La maleta sigue aparentemente vacía, excepción hecha de la foto de quien le acompañó durante décadas y un día optó, sin libre albedrío, por abandonarle…

Paco está cansado… Del parchís, de las frases protocolarias de las enfermeras que pretenden consuelo imposible, de las actuaciones musicales de los jueves, de esa desnudez en ocasiones forzada que priva al hombre de su dignidad, de esa mujer que aún busca, como la María Josefa de Lorca, echarse novio y procrear, del arco iris que dibujan los medicamentos dentro de su pastillero, de los políticos inútiles que han roto el sueño de esa España que siempre acunó, de la vulgaridad, de la televisión en multitudinaria compañía de extraños, de esa sala de estar donde se espera lo que todos saben y pocos acatan, de ese mundo para el que nadie le preparó: el de la mentira, el de la deslealtad, el de la indecencia, el del cainismo resucitado, el de la visceralidad… 2016.

Por eso huye con la maleta de cartón, con la maleta de Paco Martínez Soria…

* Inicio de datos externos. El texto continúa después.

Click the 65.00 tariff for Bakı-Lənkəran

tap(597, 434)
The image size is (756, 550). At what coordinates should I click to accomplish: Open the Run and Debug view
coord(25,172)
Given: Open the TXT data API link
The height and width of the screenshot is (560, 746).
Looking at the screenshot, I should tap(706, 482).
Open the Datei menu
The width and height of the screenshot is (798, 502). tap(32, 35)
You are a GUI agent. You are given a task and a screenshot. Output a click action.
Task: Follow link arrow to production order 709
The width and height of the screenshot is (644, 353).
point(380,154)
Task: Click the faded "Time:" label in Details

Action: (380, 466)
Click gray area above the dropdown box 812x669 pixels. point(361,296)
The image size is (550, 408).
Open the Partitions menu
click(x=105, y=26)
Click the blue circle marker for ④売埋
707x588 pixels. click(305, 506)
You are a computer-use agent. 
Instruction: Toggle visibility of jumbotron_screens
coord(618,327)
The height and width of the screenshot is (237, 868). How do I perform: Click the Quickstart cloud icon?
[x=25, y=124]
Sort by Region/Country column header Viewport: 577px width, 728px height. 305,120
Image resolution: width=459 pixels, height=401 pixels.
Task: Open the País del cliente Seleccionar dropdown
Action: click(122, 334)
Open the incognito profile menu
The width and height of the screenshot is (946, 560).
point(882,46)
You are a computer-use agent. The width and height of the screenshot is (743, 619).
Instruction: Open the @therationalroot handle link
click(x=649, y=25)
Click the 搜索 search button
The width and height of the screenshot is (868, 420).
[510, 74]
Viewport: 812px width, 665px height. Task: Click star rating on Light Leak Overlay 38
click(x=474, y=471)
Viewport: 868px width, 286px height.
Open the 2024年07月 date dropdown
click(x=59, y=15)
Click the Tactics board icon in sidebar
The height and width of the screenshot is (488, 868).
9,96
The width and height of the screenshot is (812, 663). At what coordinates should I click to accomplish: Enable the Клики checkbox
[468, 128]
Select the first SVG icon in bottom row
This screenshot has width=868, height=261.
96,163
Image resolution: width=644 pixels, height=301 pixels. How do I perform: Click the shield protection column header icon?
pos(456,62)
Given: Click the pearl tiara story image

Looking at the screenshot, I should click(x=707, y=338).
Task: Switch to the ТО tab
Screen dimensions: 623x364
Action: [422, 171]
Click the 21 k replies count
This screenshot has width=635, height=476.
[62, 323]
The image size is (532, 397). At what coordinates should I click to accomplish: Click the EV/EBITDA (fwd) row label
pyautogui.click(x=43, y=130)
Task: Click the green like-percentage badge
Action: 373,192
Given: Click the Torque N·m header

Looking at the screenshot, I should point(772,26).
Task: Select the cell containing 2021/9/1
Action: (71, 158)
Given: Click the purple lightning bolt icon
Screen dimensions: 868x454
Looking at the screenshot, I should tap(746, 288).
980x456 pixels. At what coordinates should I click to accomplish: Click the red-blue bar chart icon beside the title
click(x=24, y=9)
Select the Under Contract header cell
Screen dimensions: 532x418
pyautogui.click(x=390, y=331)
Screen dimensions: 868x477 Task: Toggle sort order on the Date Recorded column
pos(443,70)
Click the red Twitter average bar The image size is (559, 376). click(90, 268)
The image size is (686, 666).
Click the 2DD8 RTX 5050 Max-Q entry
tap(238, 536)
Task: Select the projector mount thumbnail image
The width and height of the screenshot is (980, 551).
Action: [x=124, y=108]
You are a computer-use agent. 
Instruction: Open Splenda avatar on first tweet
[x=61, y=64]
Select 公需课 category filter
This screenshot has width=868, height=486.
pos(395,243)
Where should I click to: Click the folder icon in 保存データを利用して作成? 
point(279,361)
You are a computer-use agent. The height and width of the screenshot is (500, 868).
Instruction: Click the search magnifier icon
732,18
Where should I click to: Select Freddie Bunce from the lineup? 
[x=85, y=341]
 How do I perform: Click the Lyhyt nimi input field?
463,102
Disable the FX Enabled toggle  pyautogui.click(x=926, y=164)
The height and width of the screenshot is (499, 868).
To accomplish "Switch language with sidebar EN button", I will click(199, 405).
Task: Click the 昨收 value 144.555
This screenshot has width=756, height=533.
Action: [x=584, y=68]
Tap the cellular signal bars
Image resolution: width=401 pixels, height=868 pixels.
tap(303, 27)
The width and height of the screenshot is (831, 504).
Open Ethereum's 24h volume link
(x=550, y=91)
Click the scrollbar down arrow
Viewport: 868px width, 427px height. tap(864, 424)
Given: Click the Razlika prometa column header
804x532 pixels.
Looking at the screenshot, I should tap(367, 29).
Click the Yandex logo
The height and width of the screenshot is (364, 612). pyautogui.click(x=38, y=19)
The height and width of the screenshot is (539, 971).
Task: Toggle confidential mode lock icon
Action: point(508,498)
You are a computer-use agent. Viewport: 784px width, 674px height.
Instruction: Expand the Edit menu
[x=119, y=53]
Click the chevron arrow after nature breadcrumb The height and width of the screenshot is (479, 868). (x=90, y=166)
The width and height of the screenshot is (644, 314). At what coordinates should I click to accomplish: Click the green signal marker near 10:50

Lo encuentran finalmente muerto en un banco de la Explanada. Como en su sueño, el cortejo fúnebre lo componen respetuosas palomas, silentes, inmóviles... Junto a él, la maleta. Un municipal, que jamás leyó «El Principito», la abre y únicamente sabe ver la foto de Ella. Los ingredientes de una vida digna que nadie parece querer vivir ya se libran de su encierro… Es su herencia que vuela hacia la utopía…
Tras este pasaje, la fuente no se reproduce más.